Thanks all, I will try to put up some closer picts later.


----------



## Daisy&Lucky's Mom (Apr 24, 2011)

Oh wow they are super cute. Karma is a beauty . daisy was my great destroyer of toys. Like their tunnels.


----------



## selzer (May 7, 2005)

Some of these photos are four weeks and some are five weeks. 





In the igloo:


My little guy says Cots are Cool!


This is about as close up as I have gotten so far:


For those that like him, Goofy Moofie says Hi Y'all!


Got to have at least one group photo, not sure they are all there...

Thanks for looking.


----------



## Nikitta (Nov 10, 2011)

Aaaaawww!


----------



## Stevenzachsmom (Mar 3, 2008)

Awesome!
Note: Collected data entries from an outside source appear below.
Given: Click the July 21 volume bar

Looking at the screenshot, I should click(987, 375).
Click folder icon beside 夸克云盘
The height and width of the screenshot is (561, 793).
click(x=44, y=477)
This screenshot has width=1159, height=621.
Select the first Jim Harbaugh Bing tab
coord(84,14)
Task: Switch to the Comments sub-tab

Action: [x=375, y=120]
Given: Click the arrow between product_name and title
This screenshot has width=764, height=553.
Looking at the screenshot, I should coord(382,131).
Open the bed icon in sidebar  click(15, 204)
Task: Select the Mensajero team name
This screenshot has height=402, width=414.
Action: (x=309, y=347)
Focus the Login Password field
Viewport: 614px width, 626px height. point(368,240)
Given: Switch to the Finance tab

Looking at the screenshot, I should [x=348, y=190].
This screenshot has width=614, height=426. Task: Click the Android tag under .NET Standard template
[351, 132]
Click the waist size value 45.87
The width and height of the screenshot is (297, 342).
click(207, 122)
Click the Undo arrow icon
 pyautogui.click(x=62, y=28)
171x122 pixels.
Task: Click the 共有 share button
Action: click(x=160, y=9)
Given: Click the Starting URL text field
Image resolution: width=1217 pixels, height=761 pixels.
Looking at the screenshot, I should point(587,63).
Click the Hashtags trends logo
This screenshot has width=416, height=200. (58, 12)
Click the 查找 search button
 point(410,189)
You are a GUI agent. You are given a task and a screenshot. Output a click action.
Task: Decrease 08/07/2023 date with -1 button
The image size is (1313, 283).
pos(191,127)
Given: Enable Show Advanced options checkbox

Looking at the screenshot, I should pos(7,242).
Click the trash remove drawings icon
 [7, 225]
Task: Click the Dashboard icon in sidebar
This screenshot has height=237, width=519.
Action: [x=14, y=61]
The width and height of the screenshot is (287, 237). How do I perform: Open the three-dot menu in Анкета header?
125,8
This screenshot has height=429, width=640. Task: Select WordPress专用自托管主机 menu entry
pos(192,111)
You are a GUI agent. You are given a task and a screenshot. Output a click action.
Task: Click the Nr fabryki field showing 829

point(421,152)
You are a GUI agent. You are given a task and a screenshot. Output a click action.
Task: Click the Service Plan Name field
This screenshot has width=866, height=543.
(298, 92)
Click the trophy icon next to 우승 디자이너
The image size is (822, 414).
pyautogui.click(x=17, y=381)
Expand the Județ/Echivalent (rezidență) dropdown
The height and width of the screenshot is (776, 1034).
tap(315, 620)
Love the pics!


----------



## Daisy&Lucky's Mom (Apr 24, 2011)

Great way to begin my monday. I love Moofie. Karma is such a great mom and the pups cuteness just gave me sweetness overlaod.


----------



## Lilie (Feb 3, 2010)

Cute pictures. Moofie is gorgeous!


----------



## Galathiel (Nov 30, 2012)

So fluffy!!! They're such cute puppies. I think Moofie is one handsome dude!


----------



## maxtmill (Dec 28, 2010)

Just adorable! And a nice set-up!


----------



## brucebourdon (Jun 2, 2010)

I reported your post for being too adorable for public viewing :wub: 
They all look awesome.

PS: our pup will be five weeks this weekend, we can't wait to bring her home.


----------



## selzer (May 7, 2005)

Thanks, those babies have all gone to their new home, as that was back in August. That little yard has Odie and Oscar in it now, and it is covered with yucky white stuff. Potter and Peeves did finally eat the tunnel, but it was only 30 bucks on Amazon, and it lasted until they were about 17 weeks old, and then well, it did not survive. It was a lot of fun while it lasted though. 

Considering good dog toys cost 10 or more dollars, that tunnel thingy was a bargain.


----------



## vonHuggs (Dec 17, 2015)

Love your set up!


----------